In the evening, we went to two temples. The first one was the Mallikarjun temple, where the deity is taken out every year to the Talpona beach for an annual dip in the Arabian Sea! The next was a temple dedicated to Lord Parashuram, who is believed to have used an axe to create the entire coastline from Maharashtra to Kerala. And ironically, today we use the same axe to destroy what he created.

Then came the night of the reckoning. The forest jeep drove us into the heart of the forest and dropped us at the machan next to Bela lake. The sun had set but the moon was yet to rise. The dark, leafless tree next to the machan slowly became laden with twinkling stars. Suddenly, a star fell. And

before I could make my wish, another one inexplicably flew across to the next branch. That's when I realised that fireflies in large numbers had intermingled with the stars.

The forest was unbearably silent, and our slightest move on the machan made the wooden planks creak, and the noise amplified manifold. It reverberated in the forest, making us feel guilty for having breached its sanctity.

After an hour-long wait, which seemed like a year, we decided to attract the Ceylon frogmouths that were said to inhabit the area in large numbers.
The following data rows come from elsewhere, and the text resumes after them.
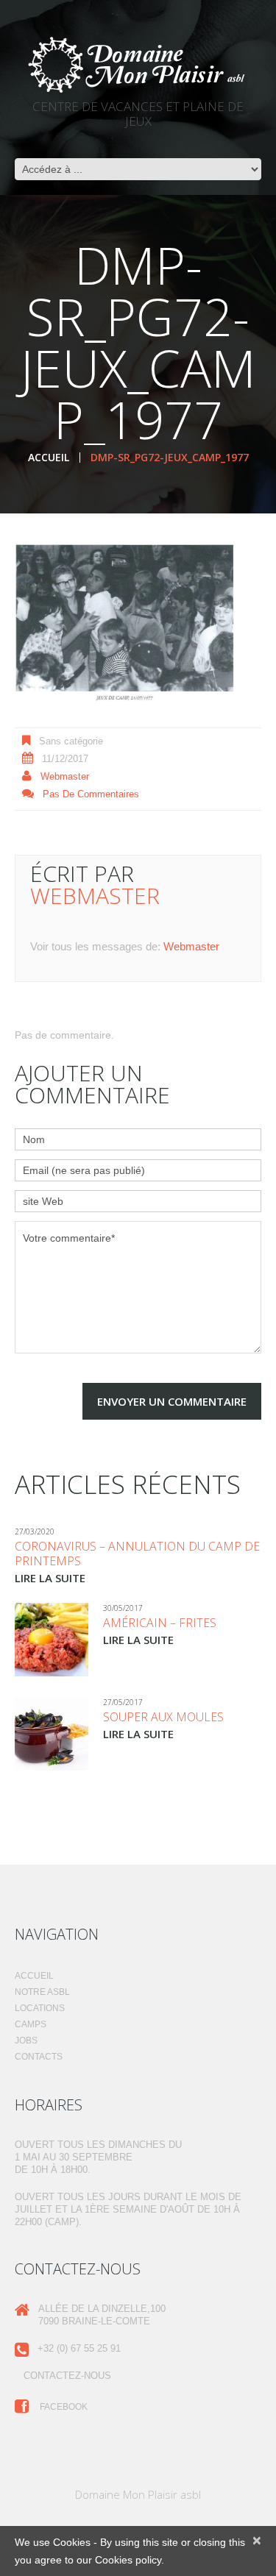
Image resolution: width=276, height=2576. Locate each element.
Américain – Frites (159, 1623)
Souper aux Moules (163, 1717)
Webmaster (64, 776)
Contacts (39, 2057)
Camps (30, 2024)
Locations (40, 2008)
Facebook (63, 2407)
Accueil (48, 457)
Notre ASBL (42, 1992)
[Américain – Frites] (51, 1639)
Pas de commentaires (91, 794)
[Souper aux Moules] (51, 1734)
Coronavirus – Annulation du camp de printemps (137, 1553)
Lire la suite (50, 1577)
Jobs (26, 2040)
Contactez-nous (67, 2375)
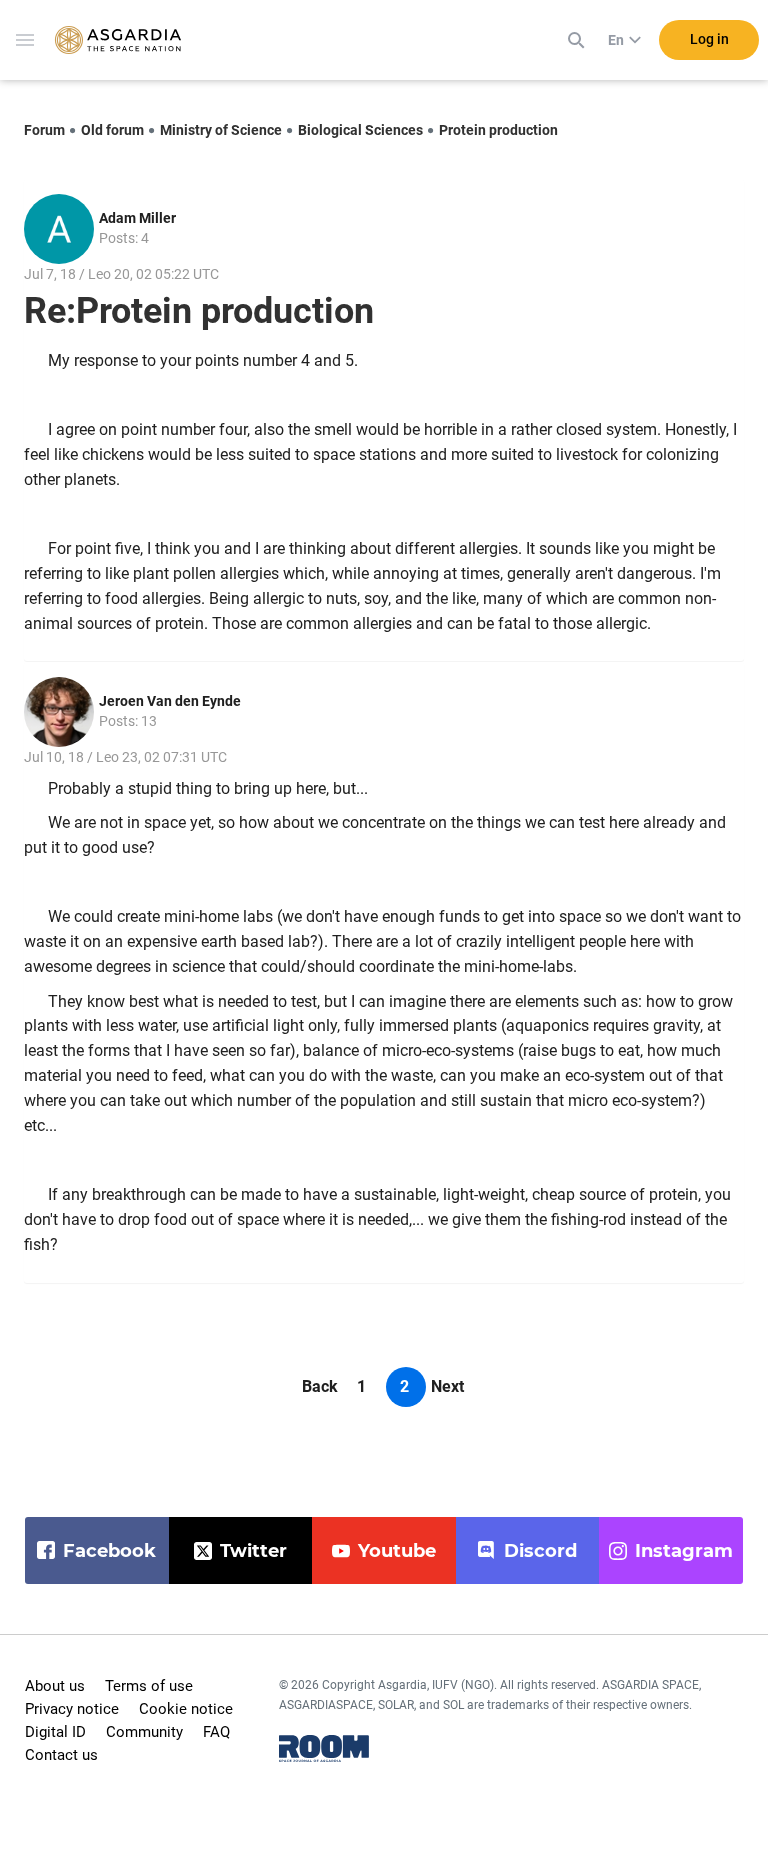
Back (320, 1386)
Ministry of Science (221, 130)
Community (144, 1732)
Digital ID (55, 1732)
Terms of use (149, 1686)
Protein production (498, 130)
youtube (397, 1551)
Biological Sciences (360, 130)
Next (447, 1386)
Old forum (112, 130)
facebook (109, 1551)
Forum (44, 130)
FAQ (216, 1732)
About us (55, 1686)
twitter (253, 1551)
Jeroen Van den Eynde (170, 701)
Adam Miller (137, 218)
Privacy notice (72, 1709)
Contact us (61, 1755)
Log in (709, 39)
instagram (684, 1551)
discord (540, 1551)
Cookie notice (186, 1709)
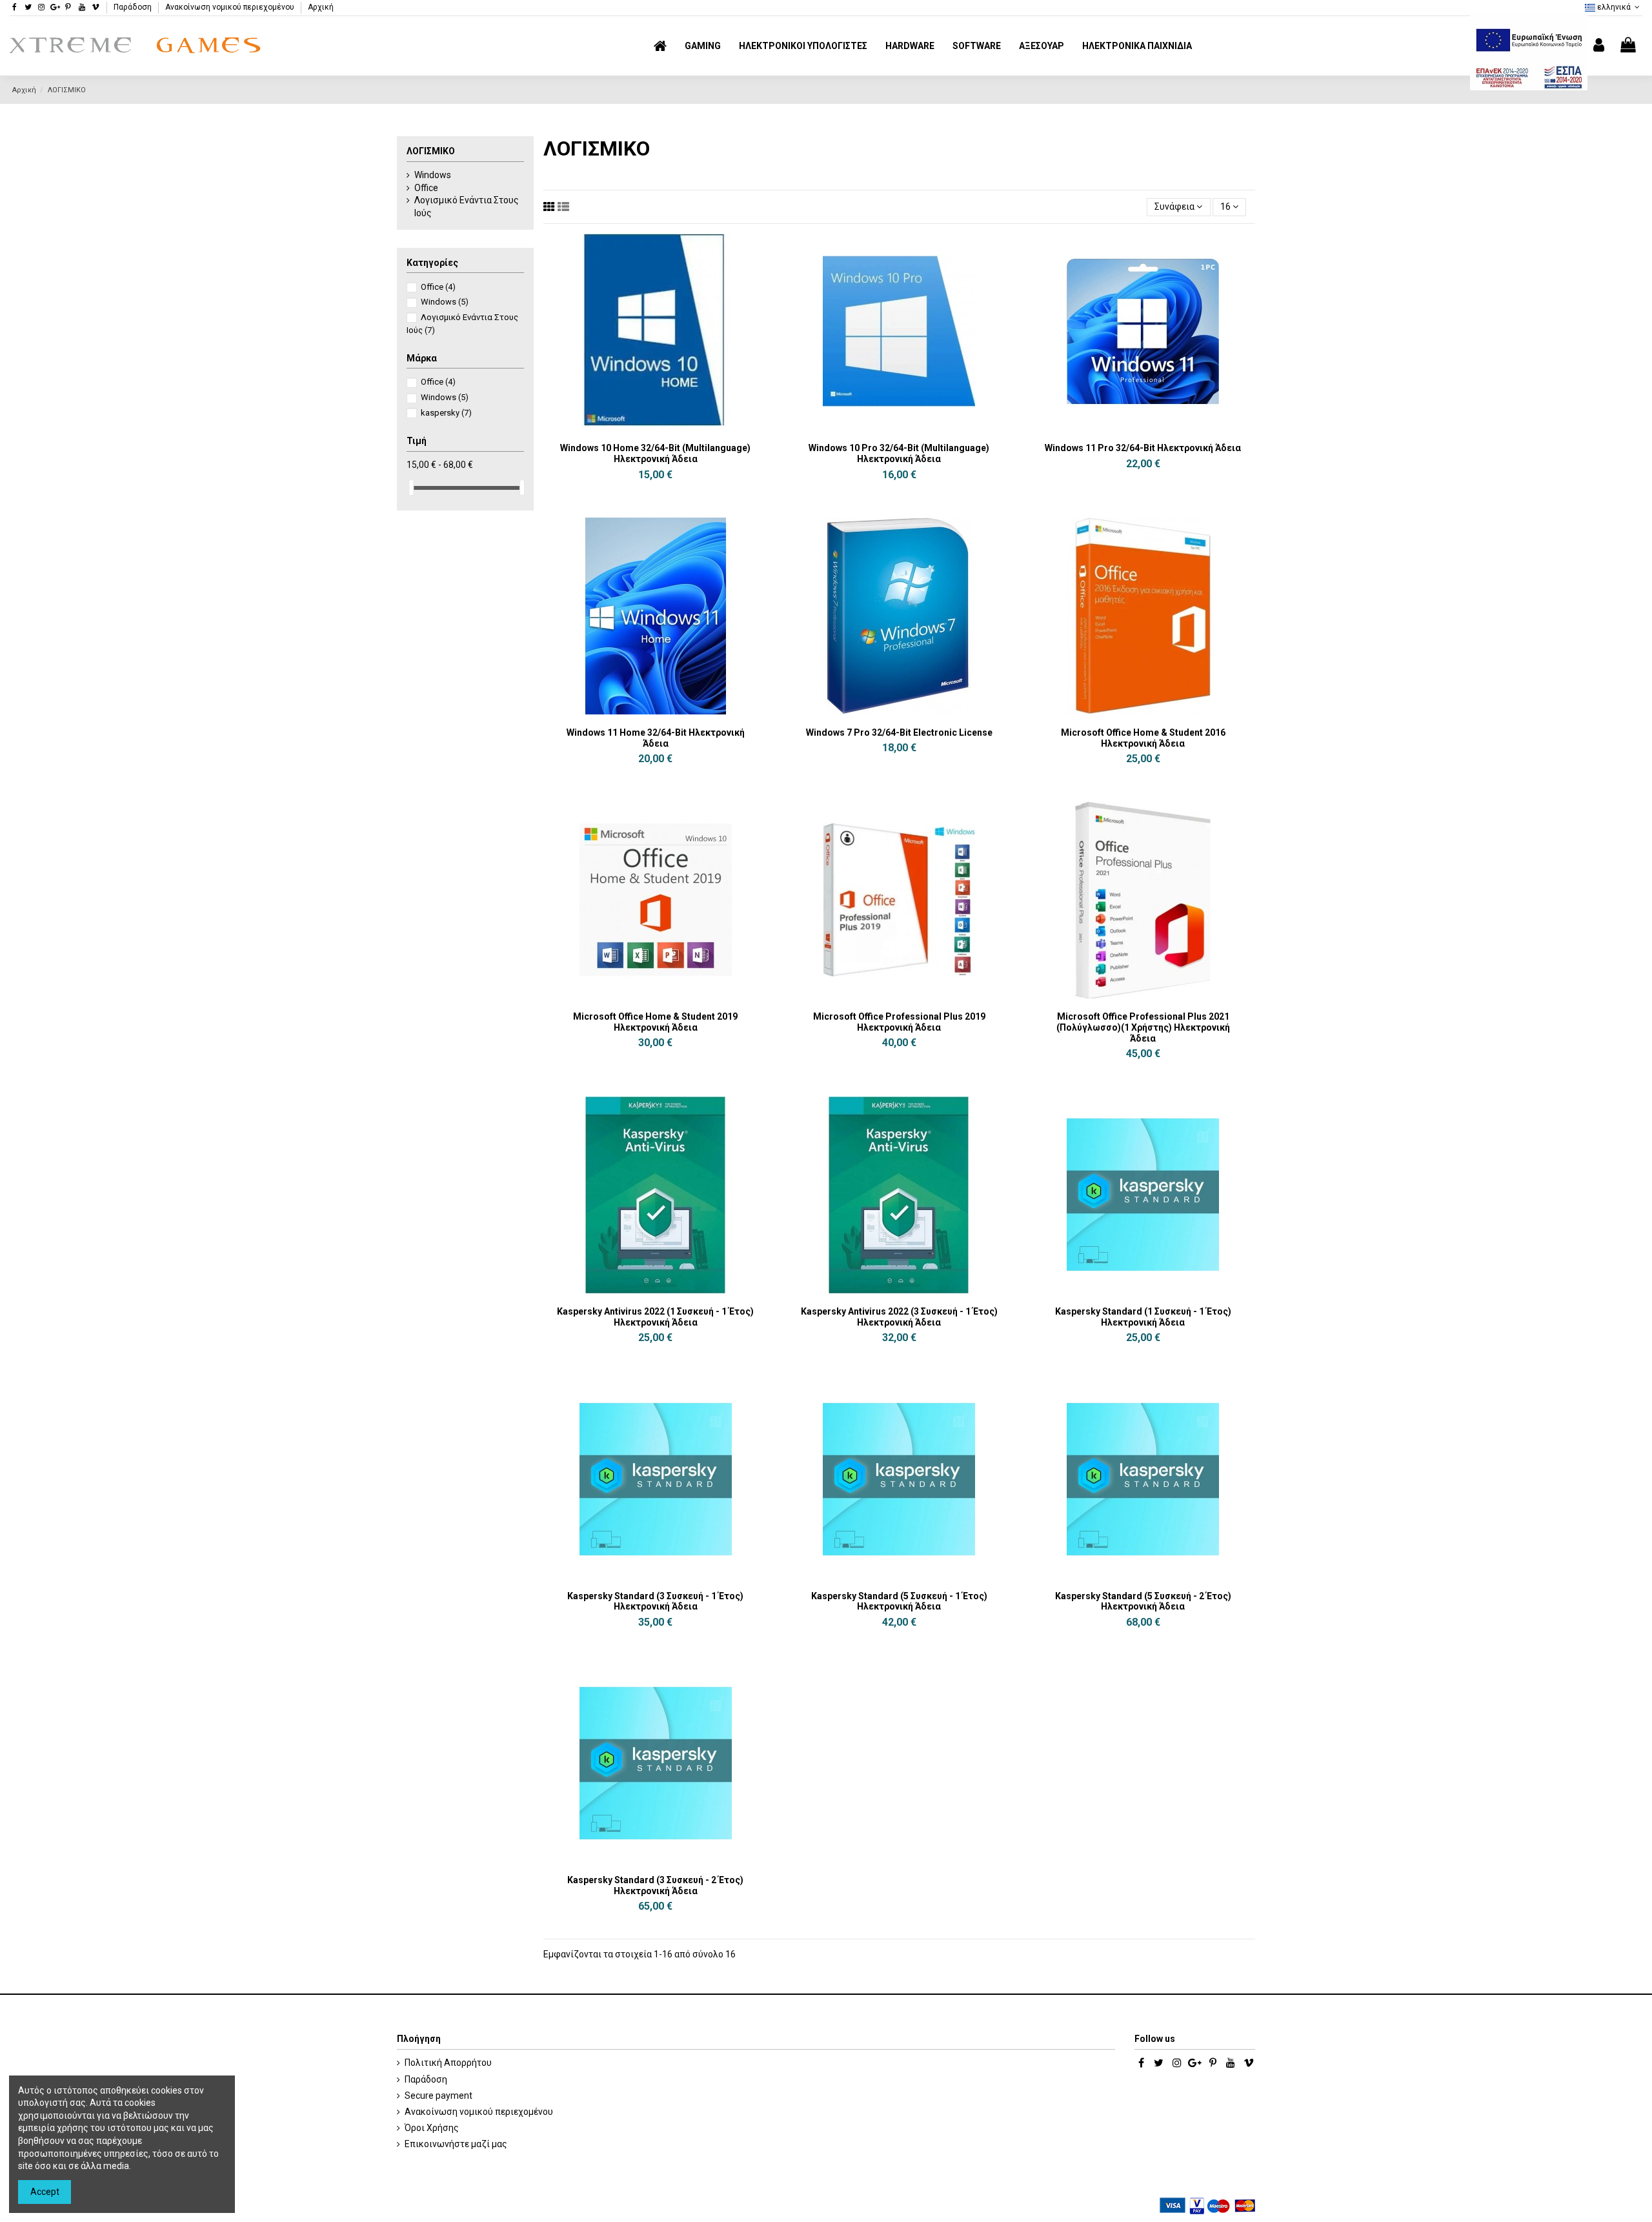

We played back their call which we had recorded on the cellphone; and sure enough we could hear their answer at a distance. As we continued playing it, they came closer and closer, but at one point they stopped. Maybe they realised that our sound pattern was too repetitive to be real.

The long wait for the resident leopard followed. Despite Deepak's inkling that the leopard would skip this stagnant waterhole and go to a fresh-water pond nearby, we kept up the night-long vigil.

Then in the middle of the night, four gunshots pierced the silence. And Deepak told us that a kilometre from where we were was the border of Goa and Karnataka. In that no-man's land or should I say no-animal's land, it was shoot at sight. Where deer, wild boar and even giant squirrels regularly fall prey to man's wanton killing.

At the break of dawn, the rising sun removed the cataract of the night, layer by layer. And the breeze carried many birdsongs, known and unknown. We got down from the machan and stepped into the mystic morning. Just 100 feet away from where we had camped in the night, we came across the scared pugmarks of a barking deer. Close on its heels were the pugmarks of the leopard we had missed. Then we saw the pugmarks of a mama bear and a baby bear. And as if to confirm our observation, nearby was a termite hole completely ravaged by the mama bear.

As we walked back to the guest house bleary eyed, we had a silent prayer on our lips all along the 12 km stretch. A simple prayer that we shouldn't encounter the angry bear with its little cub at the next blind turn.

It's on a walk like this that you feel scared and humbled by the forest and all that dwells in it. And you realise you are just an insignificant speck on a small planet that revolves around an ordinary star in the distant corner of an obscure galaxy that's just one of a 100 billion galaxies.